Text Cleaning

disarm provides three low-level text cleaning functions that operate on individual aspects of Unicode text. These are building blocks — for multi-step cleaning, see TextPipeline.

strip_accents

Remove diacritical marks while preserving base characters:

from disarm import strip_accents

assert strip_accents("café") == 'cafe'
assert strip_accents("naïve") == 'naive'
assert strip_accents("résumé") == 'resume'
assert strip_accents("Ångström") == 'Angstrom'
assert strip_accents("São Paulo") == 'Sao Paulo'

How it works

  1. NFD decompose — split precomposed characters into base + combining marks
  2. Filter — remove all combining diacritical marks (U+0300–U+036F)
  3. NFC recompose — rejoin remaining sequences

Note

strip_accents() is distinct from transliterate(). Stripping accents preserves the original script (e.g., Cyrillic stays Cyrillic), while transliteration converts everything to ASCII.

strip_zalgo

Remove excessive combining marks (zalgo text abuse) while preserving legitimate diacritics:

from disarm import strip_zalgo, is_zalgo

# Legitimate diacritics are preserved
assert strip_zalgo("café") == 'café'
assert strip_zalgo("Việt Nam") == 'Việt Nam'

# Zalgo stacking is stripped to max_marks (default: 2)
is_zalgo("café")             # False
is_zalgo("ḧ̸̡̢̧̛̗̱́̑̾̊̿̏̒̓̕ě̵̢̧̛̗̱̈́̑̾̊̿̏̒̓̕l̸̡̢̧̛̗̱̈́̑̾̊̿̏̒̓̕l̸̡̢̧̛̗̱̈́̑̾̊̿̏̒̓̕o")  # True

strip_zalgo vs strip_accents

Function Purpose café Zalgo h̷̑ȇ̷l̷̑l̷̑ȏ̷
strip_zalgo() Remove excess marks only café hello
strip_accents() Remove all marks cafe hello

Use strip_zalgo() when you want to preserve legitimate diacritics in multilingual text.

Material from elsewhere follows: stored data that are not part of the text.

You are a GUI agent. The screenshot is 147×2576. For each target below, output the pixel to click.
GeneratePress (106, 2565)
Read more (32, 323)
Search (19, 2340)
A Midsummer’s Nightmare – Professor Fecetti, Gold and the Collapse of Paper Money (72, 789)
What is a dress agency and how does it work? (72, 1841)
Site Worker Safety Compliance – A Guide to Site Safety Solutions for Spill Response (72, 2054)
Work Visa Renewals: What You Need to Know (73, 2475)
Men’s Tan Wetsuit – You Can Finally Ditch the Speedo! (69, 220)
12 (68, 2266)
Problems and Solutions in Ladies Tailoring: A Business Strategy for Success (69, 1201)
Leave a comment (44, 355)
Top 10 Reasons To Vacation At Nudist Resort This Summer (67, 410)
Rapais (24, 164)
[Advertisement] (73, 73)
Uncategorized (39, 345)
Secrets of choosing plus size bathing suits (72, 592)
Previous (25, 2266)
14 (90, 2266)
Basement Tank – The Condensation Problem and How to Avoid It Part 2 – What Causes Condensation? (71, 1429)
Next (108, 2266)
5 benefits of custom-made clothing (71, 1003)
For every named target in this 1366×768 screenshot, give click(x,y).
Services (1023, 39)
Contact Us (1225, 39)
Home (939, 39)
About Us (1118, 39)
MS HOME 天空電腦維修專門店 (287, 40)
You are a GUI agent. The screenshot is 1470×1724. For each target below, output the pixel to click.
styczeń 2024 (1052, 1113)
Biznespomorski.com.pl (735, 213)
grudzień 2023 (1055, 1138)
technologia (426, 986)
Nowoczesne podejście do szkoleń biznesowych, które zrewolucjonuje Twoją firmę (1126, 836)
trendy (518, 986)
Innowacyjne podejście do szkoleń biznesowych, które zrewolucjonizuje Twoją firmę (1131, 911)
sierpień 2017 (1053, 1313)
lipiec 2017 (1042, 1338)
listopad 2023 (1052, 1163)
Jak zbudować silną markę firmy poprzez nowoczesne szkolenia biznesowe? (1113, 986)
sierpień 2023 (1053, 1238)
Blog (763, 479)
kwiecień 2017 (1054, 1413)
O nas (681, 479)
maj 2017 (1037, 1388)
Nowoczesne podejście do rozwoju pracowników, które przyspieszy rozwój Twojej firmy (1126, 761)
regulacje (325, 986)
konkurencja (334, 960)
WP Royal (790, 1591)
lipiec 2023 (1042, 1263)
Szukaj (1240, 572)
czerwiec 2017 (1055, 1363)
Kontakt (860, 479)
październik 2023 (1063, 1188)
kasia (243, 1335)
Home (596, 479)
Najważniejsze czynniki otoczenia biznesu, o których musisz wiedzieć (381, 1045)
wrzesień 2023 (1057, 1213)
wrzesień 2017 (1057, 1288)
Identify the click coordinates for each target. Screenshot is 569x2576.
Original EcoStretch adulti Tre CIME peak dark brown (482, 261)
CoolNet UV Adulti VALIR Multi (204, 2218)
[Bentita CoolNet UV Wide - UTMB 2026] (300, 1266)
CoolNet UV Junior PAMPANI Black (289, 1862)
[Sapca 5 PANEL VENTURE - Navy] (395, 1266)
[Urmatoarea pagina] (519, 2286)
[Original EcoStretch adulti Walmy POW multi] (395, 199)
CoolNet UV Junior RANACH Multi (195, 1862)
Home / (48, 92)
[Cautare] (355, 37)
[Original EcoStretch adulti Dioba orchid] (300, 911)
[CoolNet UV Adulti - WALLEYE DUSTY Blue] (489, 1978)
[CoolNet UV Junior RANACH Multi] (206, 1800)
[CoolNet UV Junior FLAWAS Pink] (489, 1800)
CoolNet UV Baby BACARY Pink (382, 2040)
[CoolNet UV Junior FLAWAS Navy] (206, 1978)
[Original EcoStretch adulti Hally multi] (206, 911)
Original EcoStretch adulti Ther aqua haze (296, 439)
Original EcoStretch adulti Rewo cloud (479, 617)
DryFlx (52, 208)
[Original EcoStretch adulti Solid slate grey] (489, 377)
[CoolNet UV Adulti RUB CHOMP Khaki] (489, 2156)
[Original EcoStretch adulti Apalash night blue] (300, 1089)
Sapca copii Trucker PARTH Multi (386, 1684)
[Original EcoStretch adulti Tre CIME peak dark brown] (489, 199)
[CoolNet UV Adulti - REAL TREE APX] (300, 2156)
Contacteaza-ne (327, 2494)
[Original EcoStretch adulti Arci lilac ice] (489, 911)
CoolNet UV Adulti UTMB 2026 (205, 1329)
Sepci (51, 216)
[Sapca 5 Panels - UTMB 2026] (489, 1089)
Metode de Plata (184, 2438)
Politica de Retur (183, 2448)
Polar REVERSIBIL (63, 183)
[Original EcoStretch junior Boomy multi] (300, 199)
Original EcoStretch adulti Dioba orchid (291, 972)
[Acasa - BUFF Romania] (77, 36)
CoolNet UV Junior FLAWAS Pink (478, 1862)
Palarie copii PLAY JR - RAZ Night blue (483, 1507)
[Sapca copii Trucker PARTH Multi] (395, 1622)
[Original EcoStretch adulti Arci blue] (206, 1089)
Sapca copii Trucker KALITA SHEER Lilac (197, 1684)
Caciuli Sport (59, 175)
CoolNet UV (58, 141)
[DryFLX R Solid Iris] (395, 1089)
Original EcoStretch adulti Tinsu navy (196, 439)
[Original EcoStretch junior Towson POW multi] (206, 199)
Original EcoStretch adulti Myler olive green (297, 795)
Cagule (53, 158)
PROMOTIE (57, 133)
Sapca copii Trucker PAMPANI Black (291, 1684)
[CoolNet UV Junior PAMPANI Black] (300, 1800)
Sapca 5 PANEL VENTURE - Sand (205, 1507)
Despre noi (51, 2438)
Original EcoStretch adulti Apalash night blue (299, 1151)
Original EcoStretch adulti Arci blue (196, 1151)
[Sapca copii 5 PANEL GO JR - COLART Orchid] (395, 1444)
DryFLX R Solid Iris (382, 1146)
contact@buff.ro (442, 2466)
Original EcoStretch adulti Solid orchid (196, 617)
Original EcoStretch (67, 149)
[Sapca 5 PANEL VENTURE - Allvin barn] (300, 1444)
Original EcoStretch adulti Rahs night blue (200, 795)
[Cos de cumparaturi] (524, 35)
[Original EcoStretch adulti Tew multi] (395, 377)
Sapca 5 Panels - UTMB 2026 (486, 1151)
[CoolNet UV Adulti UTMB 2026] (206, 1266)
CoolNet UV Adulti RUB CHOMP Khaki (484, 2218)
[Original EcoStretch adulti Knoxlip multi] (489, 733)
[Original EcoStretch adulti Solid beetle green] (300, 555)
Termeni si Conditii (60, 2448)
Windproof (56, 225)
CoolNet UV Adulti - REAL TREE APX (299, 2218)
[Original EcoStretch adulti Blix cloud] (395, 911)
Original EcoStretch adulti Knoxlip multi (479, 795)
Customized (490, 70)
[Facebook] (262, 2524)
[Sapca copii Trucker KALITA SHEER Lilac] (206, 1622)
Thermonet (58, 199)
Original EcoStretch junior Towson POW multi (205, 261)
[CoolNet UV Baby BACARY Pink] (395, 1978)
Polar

Use strip_accents() when you want fully ASCII-compatible output.

fold_case

Full Unicode case folding per CaseFolding.txt (Unicode 16.0) — a more thorough alternative to .lower(). Backed by a compile-time PHF table containing all 1,557 status-C and status-F mappings:

from disarm import fold_case

# Latin
assert fold_case("HELLO") == 'hello'
assert fold_case("Straße") == 'strasse'
assert fold_case("İstanbul") == 'i̇stanbul'
assert fold_case("finance") == 'finance'
assert fold_case("flight") == 'flight'

# Greek variant forms
assert fold_case("ϐ ϑ ϕ ϖ ϰ ϱ") == 'β θ φ π κ ρ'
assert fold_case("ς") == 'σ'

# Scripts that .lower() misses entirely
assert fold_case("\u00B5") == 'μ'
assert fold_case("\u017F") == 's'
assert fold_case("\u1C90") == 'ა'
assert fold_case("\U0001E900") == '𞤢'

When to use fold_case vs .lower()

Operation ß İ µ ſ ς
.lower() ß µ ſ ς
fold_case() ss fi μ s σ

Use fold_case() when you need case-insensitive comparison that handles the full Unicode case folding rules. It covers Latin, Greek, Cyrillic, Armenian (including the և→եւ ligature), Georgian Mtavruli, Cherokee, Adlam, Deseret, Osage, Warang Citi, and fullwidth Latin. Pure-ASCII strings take a branchless fast path with no table lookup.

Tip

fold_case() produces identical output to Python's str.casefold() — but runs in Rust.

collapse_whitespace

Normalize all Unicode whitespace variants to single ASCII spaces:

from disarm import collapse_whitespace

# Collapse runs of whitespace
assert collapse_whitespace("hello   world") == 'hello world'

# Normalize Unicode whitespace variants
assert collapse_whitespace("hello\u00a0world") == 'hello world'

assert collapse_whitespace("hello\u2003world") == 'hello world'

Control characters

By default, control characters (U+0000–U+001F, U+007F–U+009F) are stripped:

assert collapse_whitespace("hello\x00world") == 'helloworld'

# Keep control characters
assert collapse_whitespace("hello\x00world", strip_control=False) == 'hello\x00world'

Zero-width characters

By default, zero-width characters are stripped:

assert collapse_whitespace("hello\u200bworld") == 'helloworld'

assert collapse_whitespace("hello\ufeffworld") == 'helloworld'

# Keep zero-width characters
assert collapse_whitespace("hello\u200bworld", strip_zero_width=False) == 'hello\u200bworld'

Zero-width characters handled:

  • U+200B Zero Width Space (ZWSP)
  • U+200C Zero Width Non-Joiner (ZWNJ)
  • U+200D Zero Width Joiner (ZWJ)
  • U+FEFF Byte Order Mark / Zero Width No-Break Space
  • U+2060 Word Joiner